Il nostro codice della cittadinanza avrebbe bisogno di una buona manutenzione straordinaria. Ma finché non si realizzano le precondizioni culturali per un corretto inquadramento del tema, è improbabile che si crei quel clima di distensione politica necessario a una fruttifera discussione sulle opzioni di riforma (si veda il recente articolo di Graziella Bertocchi su La Voce[3]).
Poiché un repentino cambio di clima appare poco probabile, con il neonato Governo Letta che non sembra disporre del consenso necessario ad affrontare la questione in modo incisivo, mentre come abbiamo visto sta crescendo la pressione demografica sui meccanismi di acquisto della cittadinanza italiana, è quanto mai opportuno considerare soluzioni ragionevoli a legislazione invariata. Ne segnaliamo due.
La prima è l’introduzione, a piccole dosi, del cosiddetto ius scholae[4]: per consentire agli stranieri nati in Italia un accesso meno tortuoso alla cittadinanza italiana andrebbe maggiormente valorizzata la frequenza delle scuole dell’obbligo nel nostro paese. Questa soluzione presenta diversi pregi: le certificazioni scolastiche (pagelle e diplomi) dimostrano meglio di quanto non faccia una semplice iscrizione anagrafica l’avvenuta socializzazione in Italia; sono in genere conservate da tutte le famiglie; sono facilmente verificabili presso le istituzioni scolastiche; non comportano oneri aggiuntivi per la pubblica amministrazione.
Già si muove parzialmente in questa direzione la circolare 22/07 del 7 novembre 2007 del Ministero dell’Interno: essa infatti consente allo straniero nato in Italia di produrre, all’atto della domanda di cittadinanza, documentazione integrativa quale certificazione scolastica (o medica) nel caso in cui la sua documentazione anagrafica attestante la permanenza continuativa sul territorio italiano sia viziata da “brevi interruzioni”. Per i motivi anzidetti, sarebbe auspicabile un’interpretazione il più elastica possibile di quella brevità.
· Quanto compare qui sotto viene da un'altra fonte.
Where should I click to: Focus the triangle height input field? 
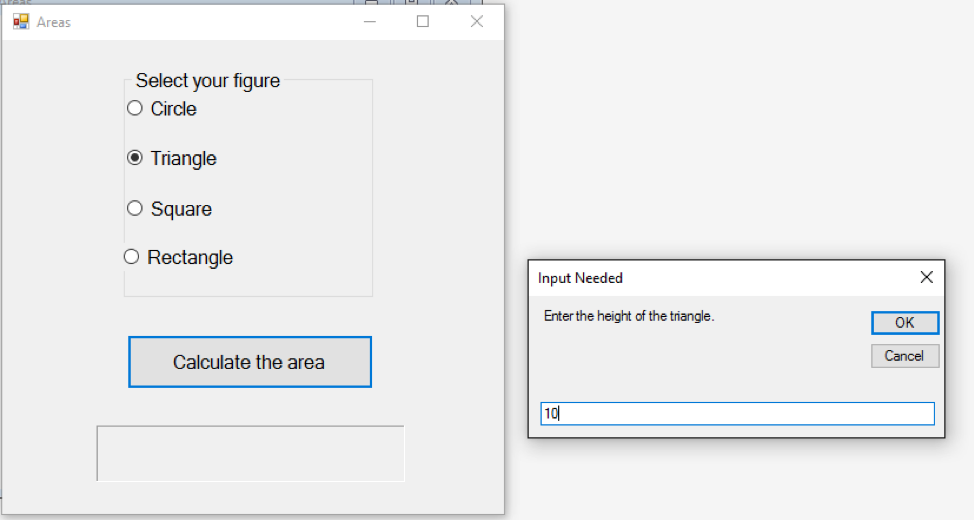pos(737,413)
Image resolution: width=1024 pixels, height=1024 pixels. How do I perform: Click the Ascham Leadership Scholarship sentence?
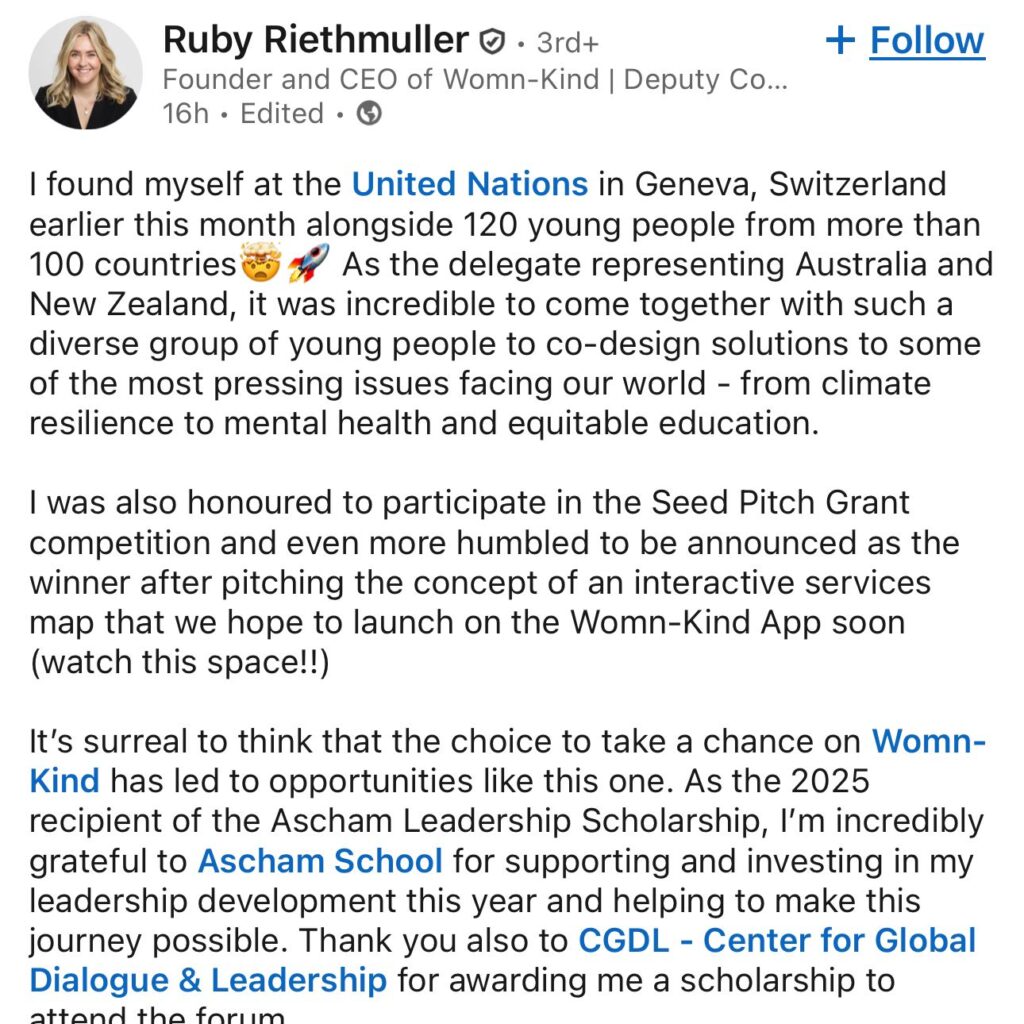click(x=500, y=821)
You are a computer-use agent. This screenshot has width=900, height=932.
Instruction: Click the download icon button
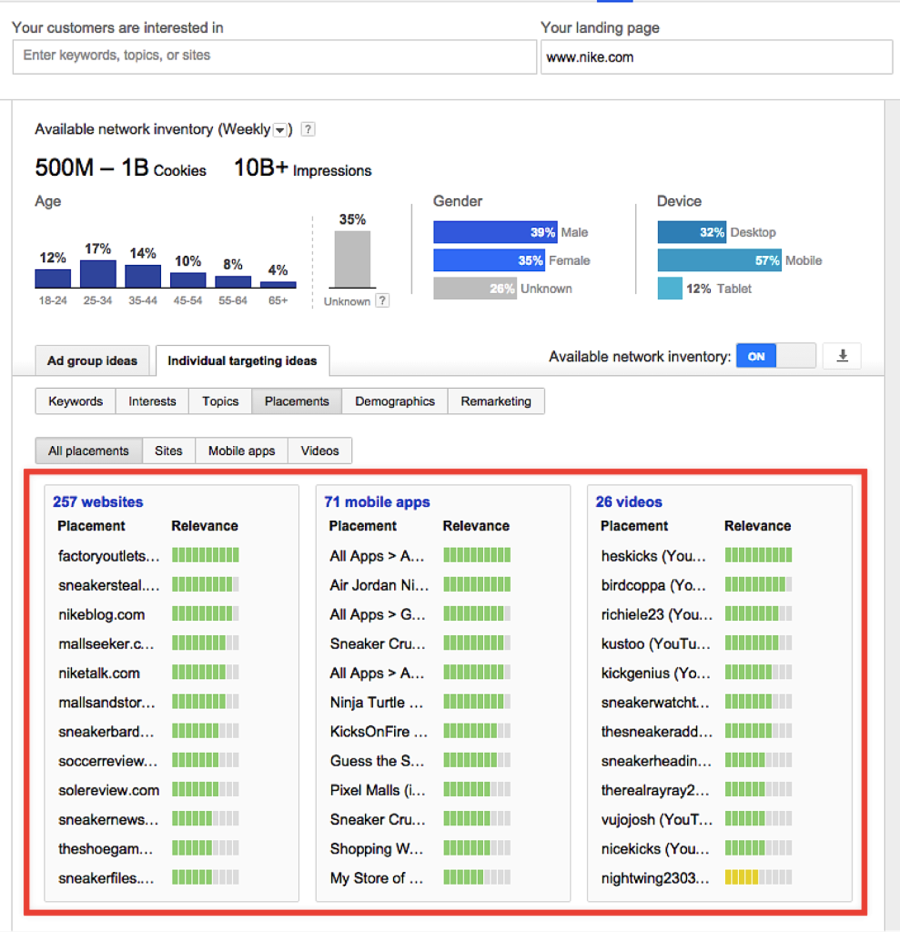pos(842,357)
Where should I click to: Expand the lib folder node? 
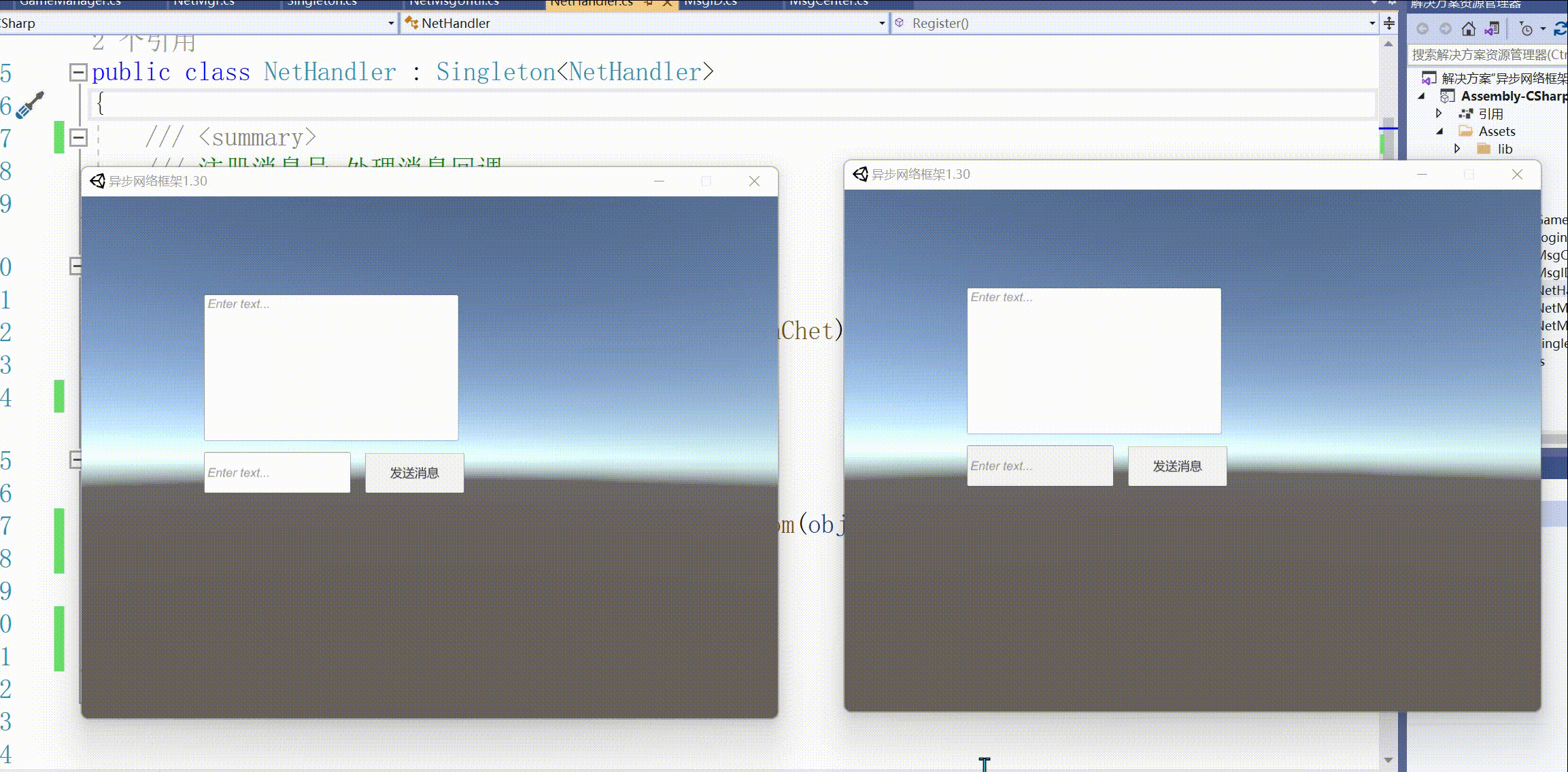[1456, 149]
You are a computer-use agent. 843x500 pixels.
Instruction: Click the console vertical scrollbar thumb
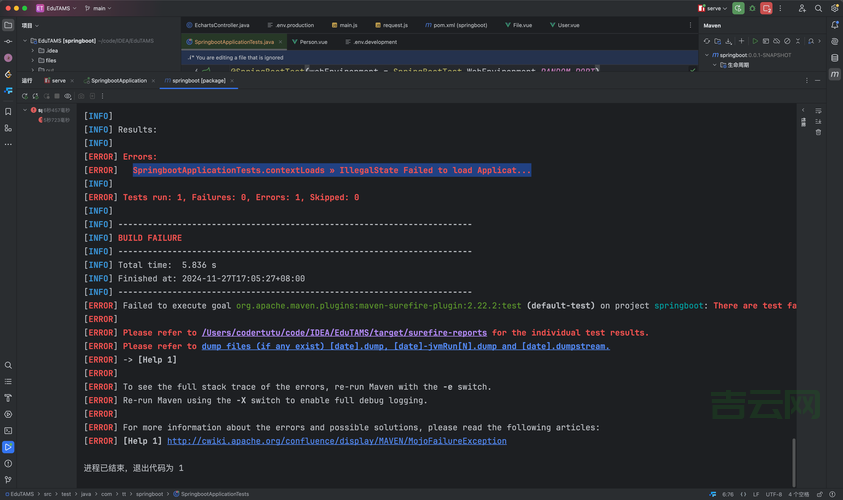[795, 460]
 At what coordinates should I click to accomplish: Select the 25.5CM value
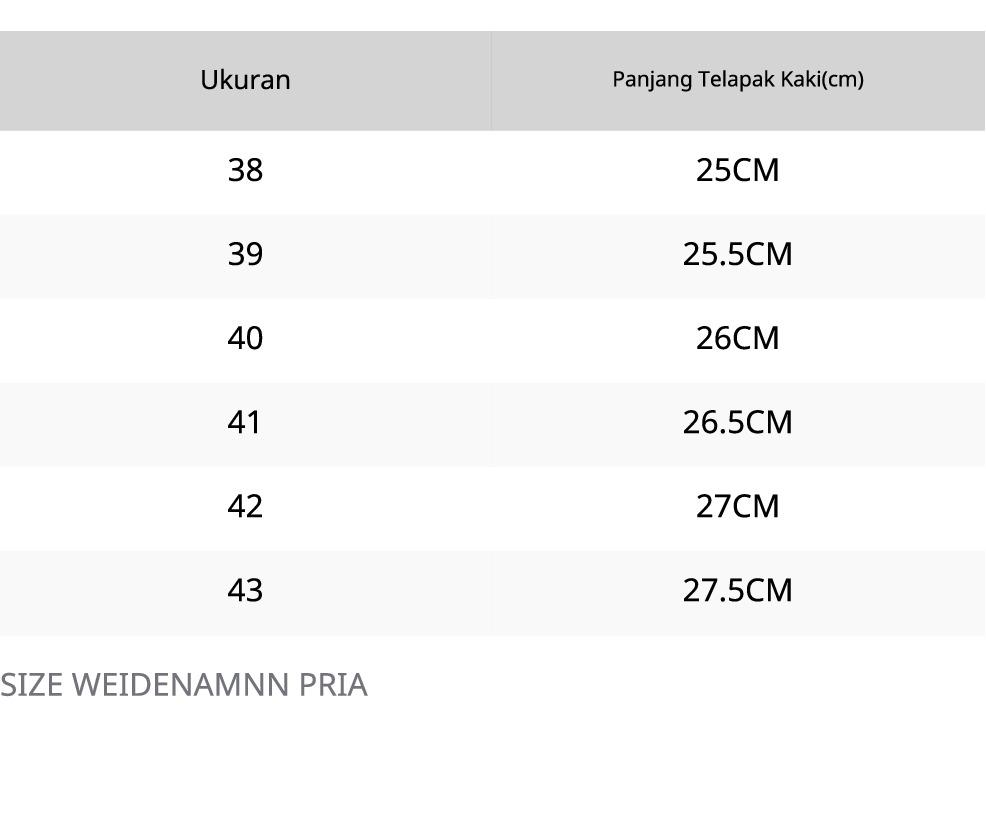pos(738,254)
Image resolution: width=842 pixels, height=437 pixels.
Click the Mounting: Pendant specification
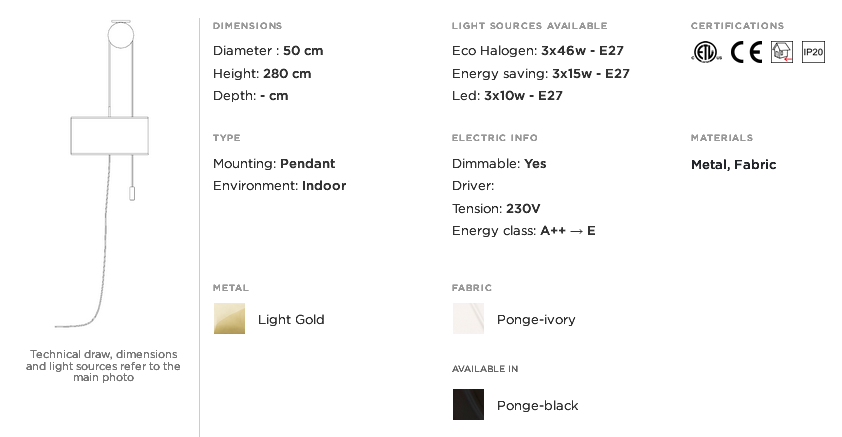click(x=274, y=164)
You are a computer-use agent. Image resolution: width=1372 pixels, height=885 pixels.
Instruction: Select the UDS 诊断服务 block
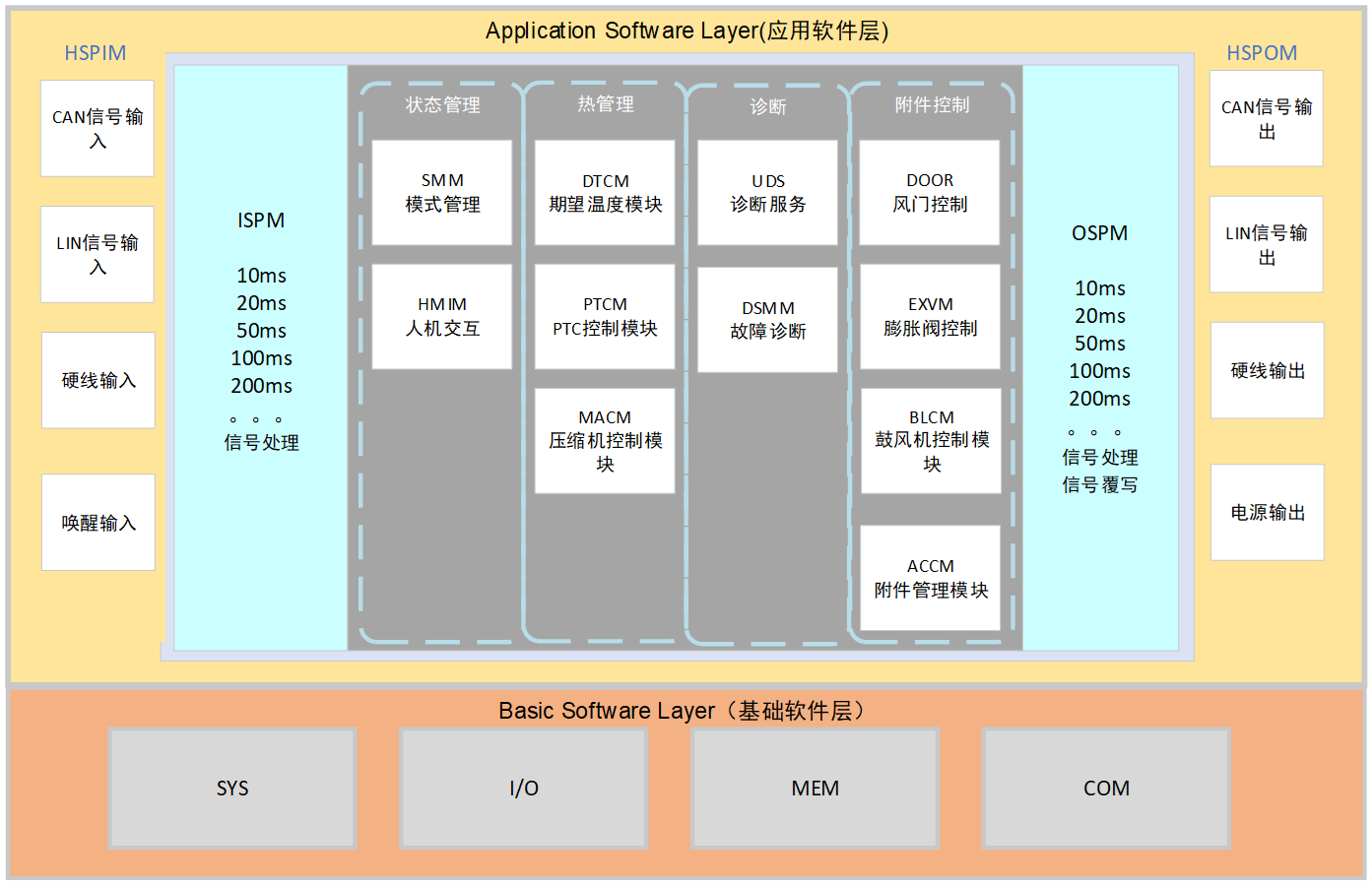point(767,193)
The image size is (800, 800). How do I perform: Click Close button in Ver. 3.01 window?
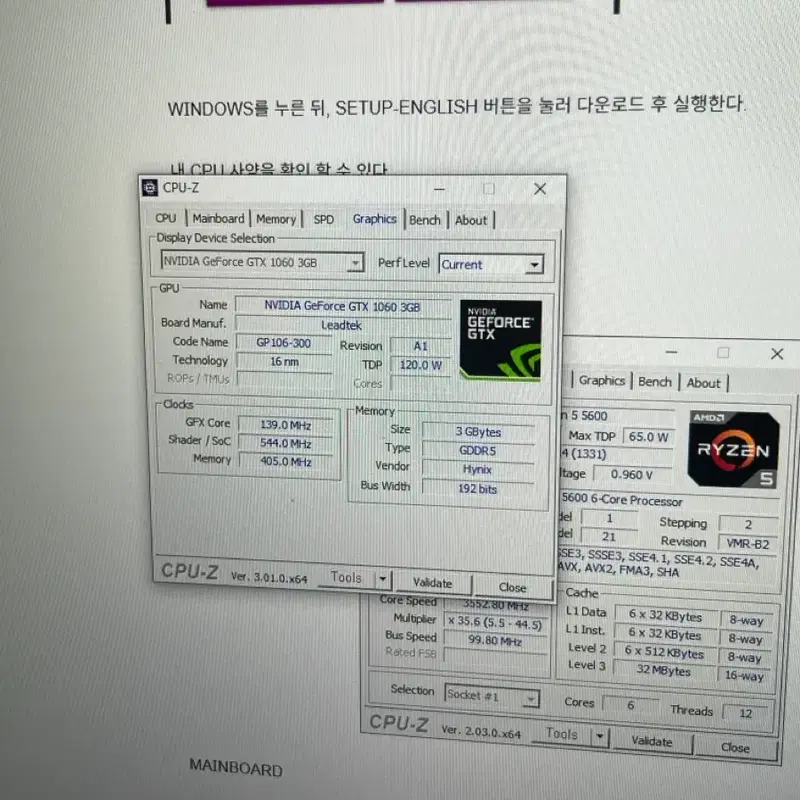click(512, 587)
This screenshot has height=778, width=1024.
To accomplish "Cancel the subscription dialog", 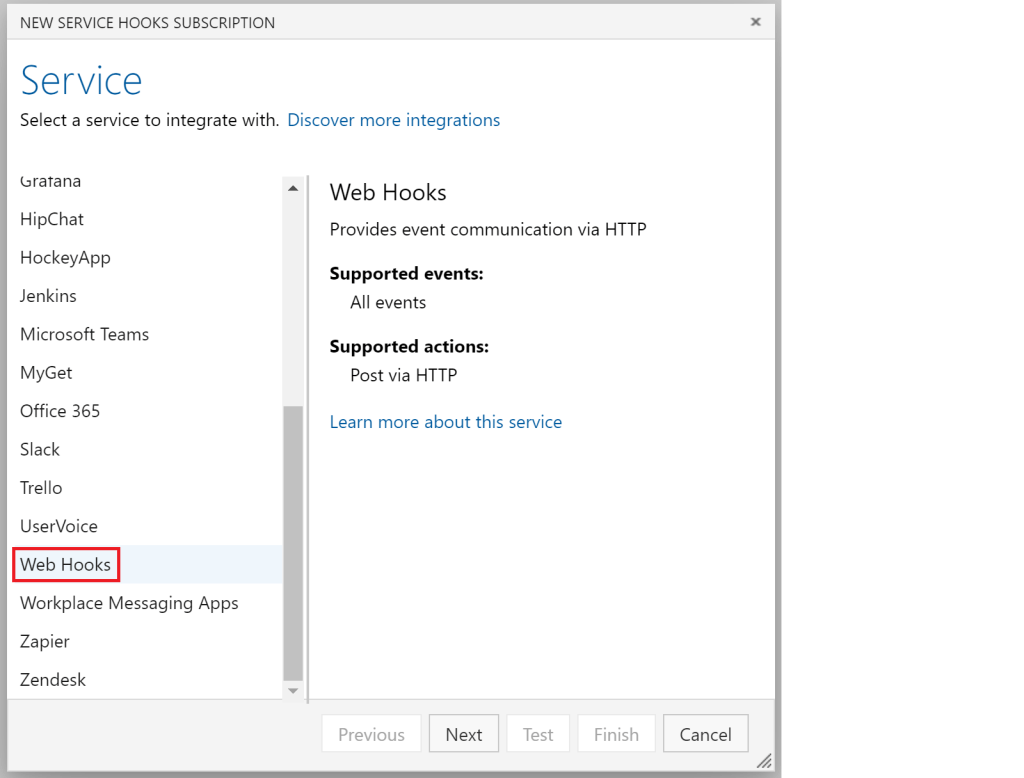I will point(705,734).
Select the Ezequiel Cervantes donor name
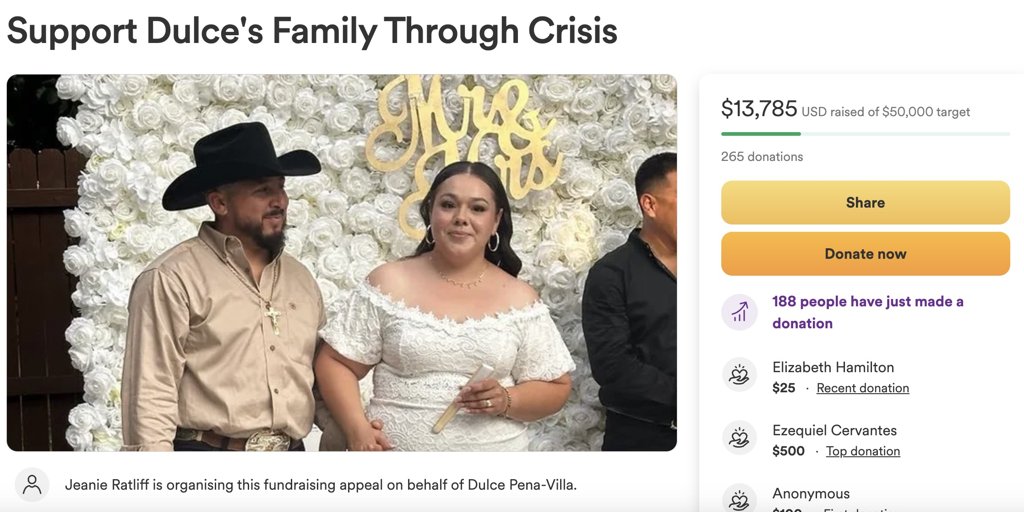Screen dimensions: 1024x512 click(x=834, y=430)
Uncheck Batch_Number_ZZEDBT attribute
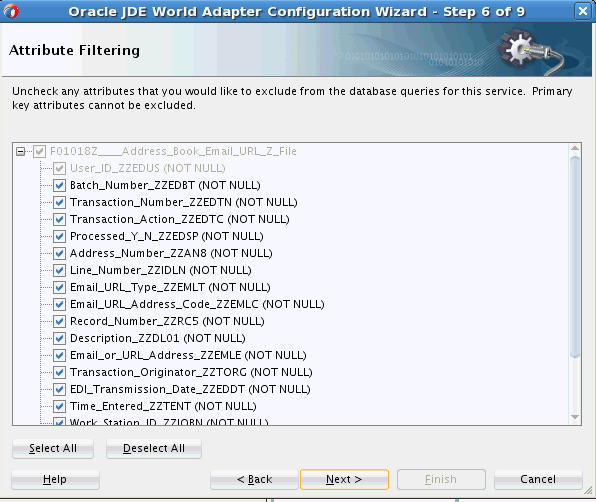Viewport: 596px width, 502px height. pos(59,185)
Un secondo intervento riguarda una più capillare azione di informazione nei confronti delle famiglie straniere residenti. La questione è già stata al centro di un progetto denominato “18 anni… in Comune” che ha visto coinvolti l’ANCI, Save the Children e la Rete G2. L’obiettivo è di sollecitare i comuni italiani affinché informino gli stranieri residenti nati in Italia in occasione del loro 18° compleanno sia dell’esistenza di un diritto a presentare una domanda di cittadinanza, sia della sua scadenza al compimento dei 19 anni. I primi riscontri, ad esempio da parte del comune di Milano, sono positivi.
Non si tratta di rivoluzioni, ma di semplici interventi di buon senso che contribuiscono a scongiurare un pericolo da non sottovalutare: che dal mancato approdo alla cittadinanza italiana per le seconde generazioni possano derivare non soltanto – come è stato fino a oggi – episodiche delusioni individuali, ma anche un generalizzato fenomeno di frustrazione collettiva, con un salto di scala dalle conseguenze a priori non facilmente valutabili.
 


[1] Su La Stampa dell’8 maggio 2013.
[2] In Francia la norma del doppio ius soli (“chiunque nasca in Francia da un genitore a sua volta nato in Francia è automaticamente francese”) è in vigore dal diciannovesimo secolo. La Gran Bretagna si è adeguata nel 1981, la Spagna nel 1990; pure la Germania l’ha adottata, con la nuova legge sulla cittadinanza del 2000.
[3] Ius soli in versione italiana, pubblicato su www.lavoce.info il 10 maggio 2013.
[4] A favore dello ius scholae si sono pronunciati, tra gli altri, Andrea Riccardi, Maurizio Ferrera e Andrea Gavosto.